Are you a numbers person? And does that make you a metrologist?
This was a new one on me, so I didn’t just Google it but looked up the word in a proper, big dictionary. It tells me that metrology is the science of weights and measures and comes from the Greek word metron. Which confused me, as I was brought up believing that the metric system was instigated by Napoleon Bonaparte in the early 19th century. It was supposed to be ‘à tous les temps, à tous les peuples, (for ever, for all). It is also linked to the decimal system of numbers, both of which were almost universally adopted by the 20th century –bar a few die-hards like Canada, the UK and USA.
A review by Chris Allnutt in the Weekend FT of James Vincent’s book, Beyond Measure: The Hidden History of Measurement, sent me up this cul-de-sac. The author notes that: ‘Metrology is a science that has the potential to be a progress of understanding, but it also hides a history of manipulation and machination.’ He continues: ‘Nowadays the act of measuring something is so instinctive as to seem organic, but it is a uniquely human invention that has evolved considerably over time.’
But there are vestiges of far older measurement tools still in use today. These often involve body parts, like keeping someone at arm’s length; an inch which is literally a polegar, or thumb, in Portuguese; a foot needs no explanation.
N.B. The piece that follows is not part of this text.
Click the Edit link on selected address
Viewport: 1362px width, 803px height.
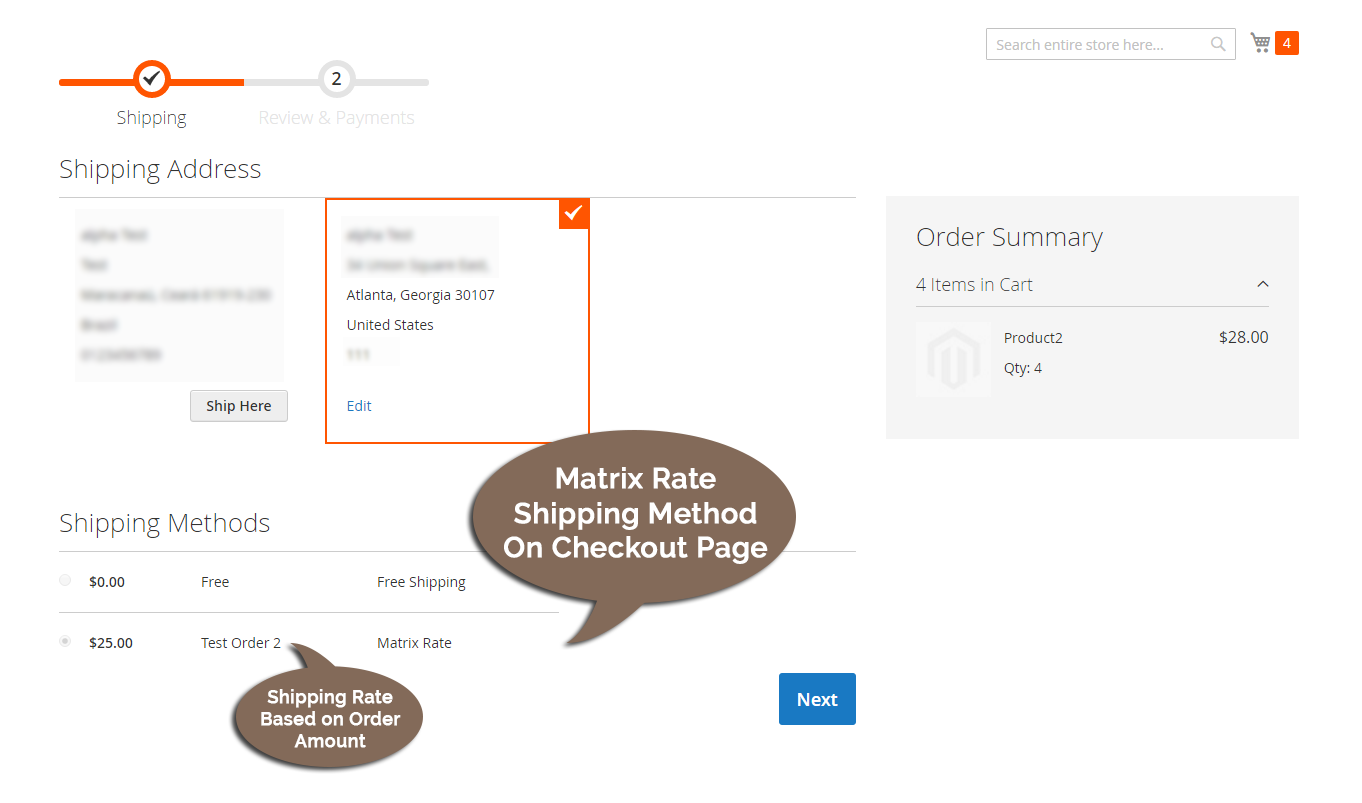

The Celts preferred counting in units of twenty (fingers, thumbs and toes), something which is still used in the French for eighty (quatre-vingt) and ninety.
Fractions were widely used in many professions, especially the investment banking world of money markets and bonds. US Treasury note and Treasury bond futures are still quoted as thirty-seconds and half of these (i.e. sixty-fourths). There was a joke when I started work that toffee-nosed UK gilt brokers when asked for a two-way price would always say: ‘’five-eighths a half’’.
Learning maths can be divided into clear steps, as the amusing picture shows. Having grasped Arabic rather the Roman numerals (something the famous Fibonacci introduced in Italy from his university studies in Alexandria), geometry was easy for me as it’s so visual, but I started struggling at the algebra stage. These basic skills are all assumed as read in technical analysis.
Charts have price values at their core. Where things get more complex is when we move on to more abstract numbers: Pi, the Golden Mean, infinity… Ratios we can do, and are a basic of many commodity markets. Percentage changes in a group of related products is super-easy if you have today’s great software. Foreign exchange is always a relative, not an absolute measure, with in reality neither bull nor bear markets. Some oscillators have no upper or lower boundary, while volume and open interest have no higher limit. Little by little these limitations should make you pause and question the strength of your chart analysis.